(Saved entries)
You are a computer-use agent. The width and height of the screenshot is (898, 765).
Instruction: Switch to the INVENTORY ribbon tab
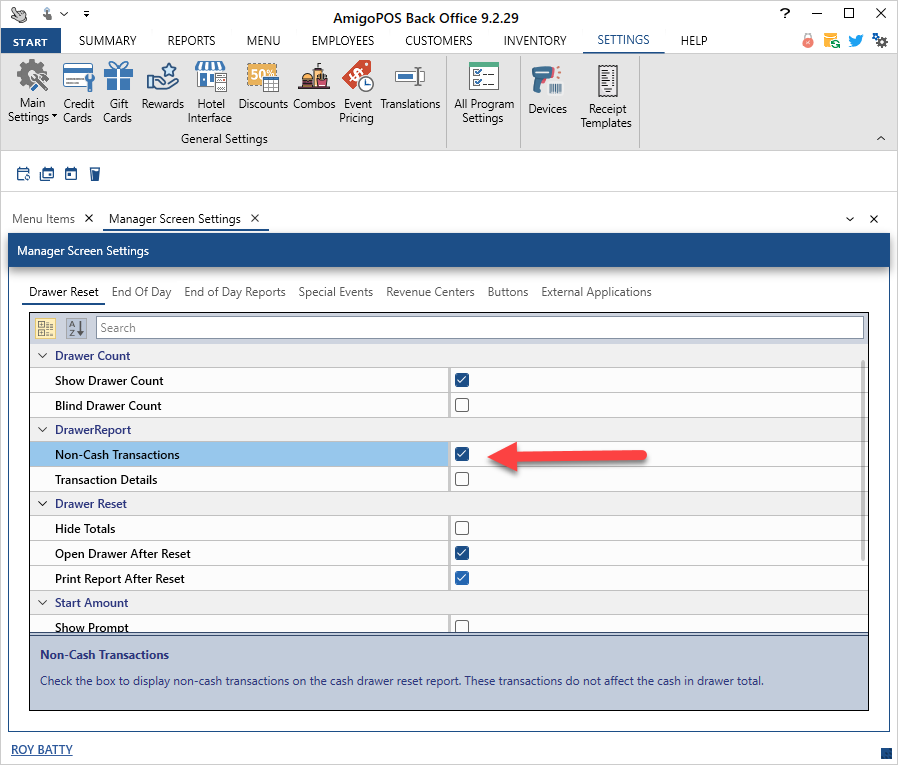coord(534,41)
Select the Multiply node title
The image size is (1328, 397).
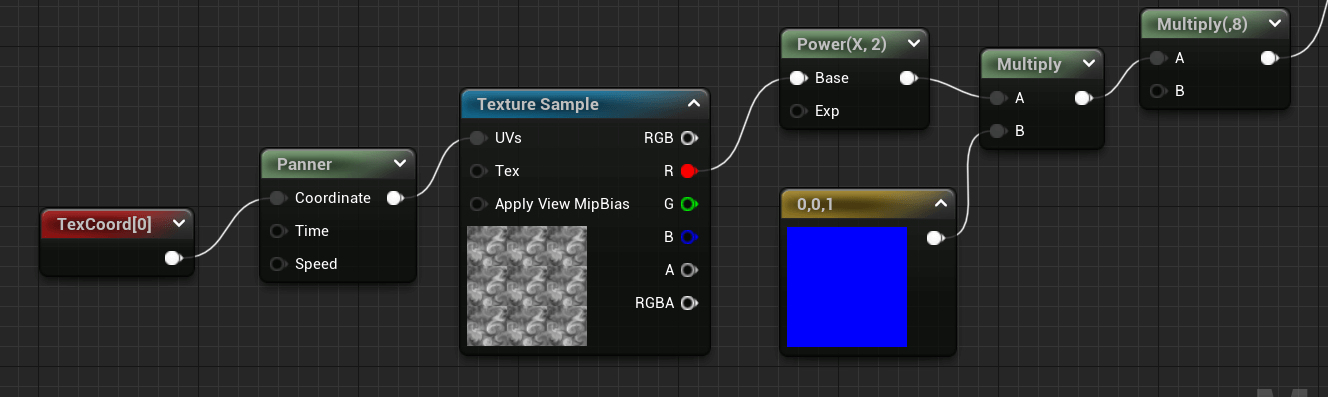tap(1029, 64)
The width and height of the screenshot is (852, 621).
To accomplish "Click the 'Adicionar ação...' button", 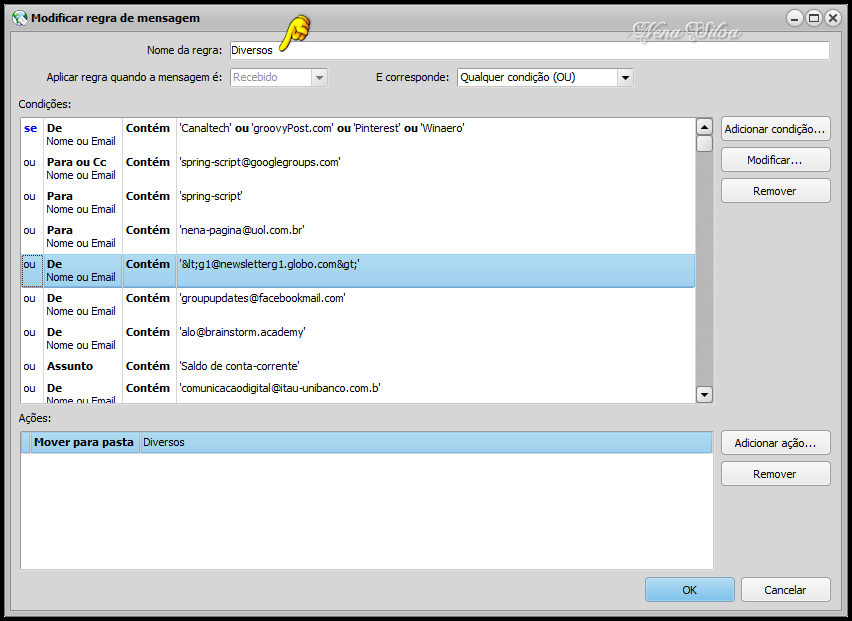I will click(775, 443).
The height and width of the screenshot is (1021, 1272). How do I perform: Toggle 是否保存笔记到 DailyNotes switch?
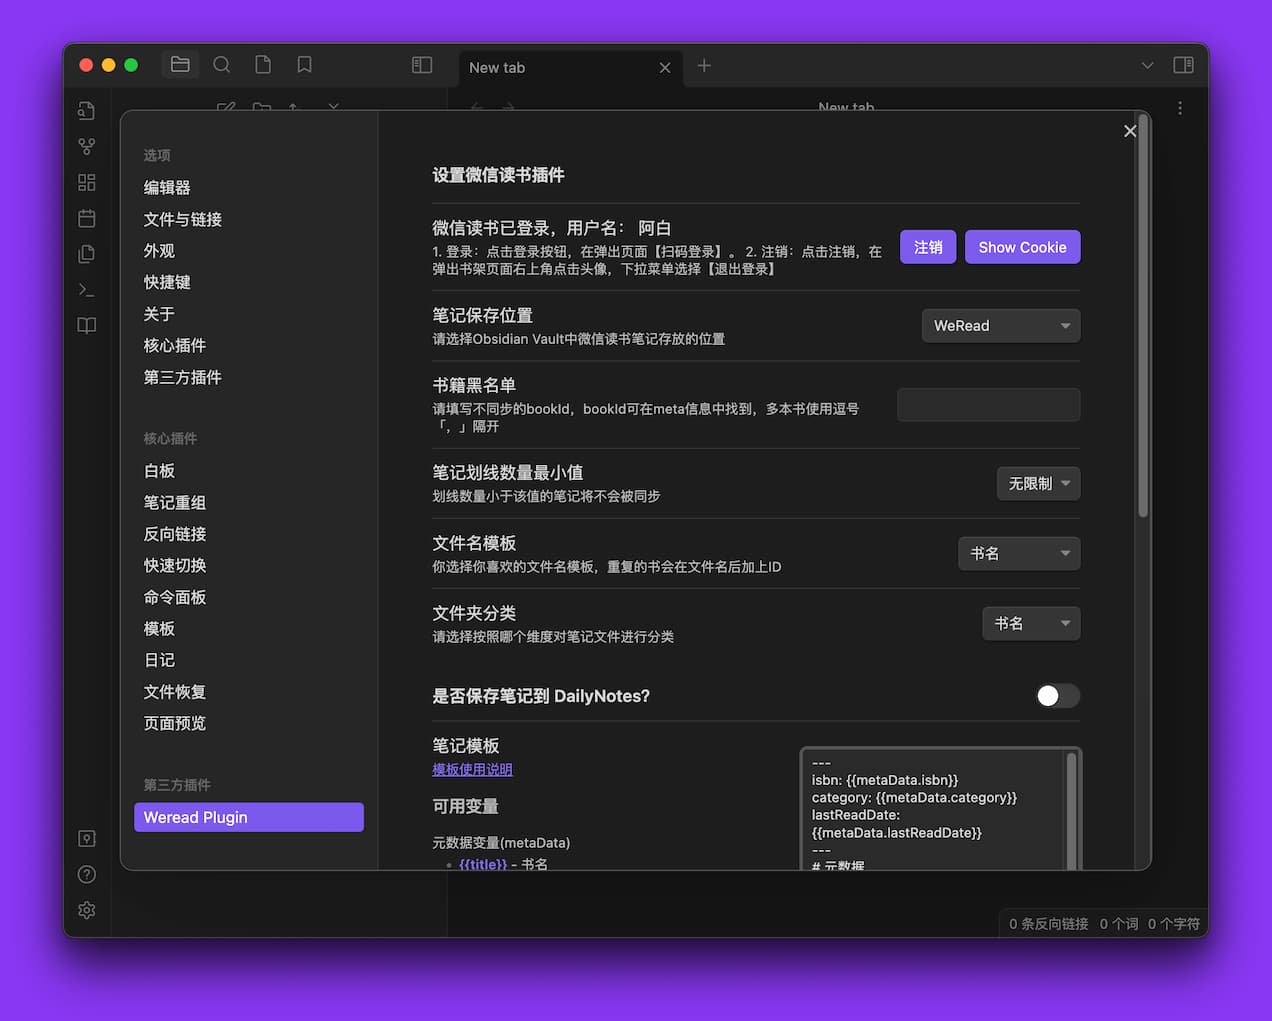pyautogui.click(x=1057, y=696)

Exercise directions —
Output the data above exactly, beginning at its first line and ending with the line that holds "The width and height of the screenshot is (852, 621).". Leave out the pictures and add nothing.

Solution to this task —
You are a computer-use agent. The width and height of the screenshot is (898, 765).
Instruction: Switch to the INVENTORY ribbon tab
coord(534,41)
Select the Multiply node title
The image size is (1328, 397).
tap(1029, 64)
The width and height of the screenshot is (852, 621).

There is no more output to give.